→ **À FAIRE**:
1. Dans le texte sur Moïse, énumérez les caractéristiques de la période où l'on croit pouvoir tout maîtriser par soi-même.
2. D'après le texte sur Moïse, combien de temps dure pour lui la solitude de Madian ?
3. Poursuivez le texte sur Moïse à la suite de sa dernière phrase.

C’est le moment d’un passage dans la vie spirituelle. Après la période où l’on croit pouvoir tout maîtriser par soi-même, période de la radicalité, de l’idéologie, du découragement, de l’impuissance, comme l’a vécu Moïse, vient la solitude, le silence de Madian. Elle durera pour Moïse un tiers de sa vie : quarante ans : c’est le temps d’une gestation humaine. C’est ce long temps d’attente qui permet tout un processus de maturation et de reconstruction.
Cette condition d’exilé va être pour Moïse un appel à transformer l’exil en exode libérateur en refusant que la peur lui impose sa loi, un appel à passer de l’exil à la migration en allant aux sources de l’être, un appel à aller vers lui-même. Il va vivre toute une traversée intérieure et un lâcher prise progressif de ses idéaux. Partir est une expérience décapante mais c’est aller vers un chemin de transformation, de réconciliation intérieure.
Marie-Hélène Congourdeau : « En allant vers nous-mêmes, en entrant dans le royaume intérieur pour y rencontrer la P(p)arole, nous trouverons notre vrai lieu, le lieu de Dieu en qui nous demeurerons (Jn 15,5) ».
Alors Moïse fait l’expérience de l’initiative de Dieu. Il intervient dans le buisson ardent et l’appelle pour retourner en Egypte et libérer son peuple. Moïse va désormais agir à la demande de Dieu et non plus de sa propre initiative. Il va faire l’expérience que la force est donnée par Dieu.
Nous sommes appelés à passer de la maîtrise de nous-mêmes à la remise de nous-mêmes. Ce passage s’appuie sur la prise de conscience progressive de notre propre identité qui s’est forgée à travers toutes les expériences de vie concrète. Ce sera le chemin de Moïse, berger à Madian.
André Louf : Le chemin vers Dieu amène toujours à faire l’expérience de sa propre impuissance. Là où je ne puis rien, là où tout m’est enlevé, là où je ne puis plus que constater mon échec, c’est là, précisément qu’il y a encore la place où il ne me reste plus rien d’autre que m’abandonner, de me remettre, d’ouvrir les mains et de tendre mes mains vides vers Dieu. »
C’est de passer de l’impossibilité et de l’impuissance à la possibilité retrouvée. Alors il n’y a plus de blocage, le mouvement se fait à nouveau et dès ce moment tout peut s’ouvrir et des solutions aux problèmes surviennent. Les ressources intérieures sont comme réactivées. A l’inverse plus on essaie d’obtenir quelque chose à l’arraché avec beaucoup d’efforts et plus le but désiré s’éloigne.
Beaucoup d’éléments qui sommeillaient en germe peuvent ainsi se développer et prendre forme. L’être humain a un grand potentiel pour se redresser et retrouver confiance.

→ **LIGNES DE DONNÉES**:
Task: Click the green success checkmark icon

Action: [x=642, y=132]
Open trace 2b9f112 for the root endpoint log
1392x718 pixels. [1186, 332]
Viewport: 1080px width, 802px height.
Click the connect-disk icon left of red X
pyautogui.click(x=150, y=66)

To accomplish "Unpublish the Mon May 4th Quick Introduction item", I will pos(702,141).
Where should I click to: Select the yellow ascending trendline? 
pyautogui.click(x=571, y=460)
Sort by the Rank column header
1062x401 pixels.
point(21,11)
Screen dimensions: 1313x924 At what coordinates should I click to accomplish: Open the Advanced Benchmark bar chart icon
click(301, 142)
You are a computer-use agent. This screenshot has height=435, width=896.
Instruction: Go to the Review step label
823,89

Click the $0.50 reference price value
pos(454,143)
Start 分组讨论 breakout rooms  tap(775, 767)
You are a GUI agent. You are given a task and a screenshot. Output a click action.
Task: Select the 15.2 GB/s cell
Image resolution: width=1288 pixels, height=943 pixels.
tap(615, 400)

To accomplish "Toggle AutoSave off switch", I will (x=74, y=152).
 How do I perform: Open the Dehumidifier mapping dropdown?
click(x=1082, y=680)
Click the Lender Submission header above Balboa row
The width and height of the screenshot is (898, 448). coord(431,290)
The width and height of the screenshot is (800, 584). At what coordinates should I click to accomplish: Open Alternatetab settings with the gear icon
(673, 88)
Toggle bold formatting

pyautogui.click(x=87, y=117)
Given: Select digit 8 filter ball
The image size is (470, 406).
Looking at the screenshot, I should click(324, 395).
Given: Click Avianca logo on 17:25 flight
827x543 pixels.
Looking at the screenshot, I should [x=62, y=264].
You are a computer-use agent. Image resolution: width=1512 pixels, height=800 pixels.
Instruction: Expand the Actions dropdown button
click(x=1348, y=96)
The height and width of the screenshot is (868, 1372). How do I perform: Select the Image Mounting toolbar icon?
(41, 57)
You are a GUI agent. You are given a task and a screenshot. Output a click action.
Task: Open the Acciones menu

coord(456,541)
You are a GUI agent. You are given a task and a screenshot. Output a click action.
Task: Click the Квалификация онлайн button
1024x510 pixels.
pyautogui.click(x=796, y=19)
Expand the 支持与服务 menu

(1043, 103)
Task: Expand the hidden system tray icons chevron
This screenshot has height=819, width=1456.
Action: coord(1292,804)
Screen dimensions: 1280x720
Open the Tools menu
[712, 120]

→ **RÉPONSES AUX TÂCHES**:
1. La radicalité, l'idéologie, le découragement et l'impuissance.

2. Quarante ans, soit un tiers de sa vie.

3.
Moïse qui est berger va au plus profond du désert. Ce mot en Hébreu, Midbar, contient à la fois les mots matrice et parole. Le désert est la matrice de la Parole. Le désert du mont d’Elohim, à l’Horeb, plus qu’un lieu géographique, est le lieu où Dieu rencontre l’homme.
Pour faire le lien avec ma vie :
nommer les expériences, les lieux, les passages qui ont été rencontre de Dieu. Quelle est sa manière de venir à ma rencontre
me souvenir des chemins où je suis passé de l’exil à l’exode, ce que j’ai appris, reçu, mais aussi ce que j’ai lâché, idéaux, images, convictions…
me demander : où en suis-je pour le moment, est-ce la période de mes propres idées et projets où j’ai avant tout l’initiative, dans la maîtrise de moi-même, ou suis-je à Madian dans l’attente d’y rencontrer la Parole, que la vie s’ouvre à nouveau, dans la période où je suis dans la confiance, dans l’espérance, dans le lâcher prise et la remise de moi-même pour laisser Dieu agir en moi.
Ces périodes sont symboliques, elles peuvent même se reproduire ou ne concerner que certains domaines de notre vie.
Ce qu’on peut dire aussi de cet épisode biblique c’est que Dieu se rend présent à l’homme dans son cadre de vie habituel - au moment où Moïse fait paître le petit bétail de Jethro
Dieu se manifeste au cœur de ce qui fait notre quotidien. Ce n’est pas en dehors de notre vie quotidienne ni en dehors de nous-mêmes qu’il nous attend et nous appelle. C’est en nous, là où sont les racines de notre terre d’origine.
Bibliquement le lien entre l’homme et la terre est très étroit. Toute l’histoire du peuple de Dieu est marquée par la notion de la terre – du pays – commençant dès le jardin d’Eden et qui passe en cours de l’histoire de la terre réelle extérieure à la terre réelle intérieure.
Continuellement nous sommes appelés à passer du pays réel extérieur au pays réel intérieur et de l’intérieur à l’extérieur. Ces deux pays-terres sont en alliance.
Moïse est au pied de l’Horeb, il s’écarte de son chemin pour voir le buisson enflammé, qui brûle sans se consumer. Curieux et surpris, il s’approche pas à pas.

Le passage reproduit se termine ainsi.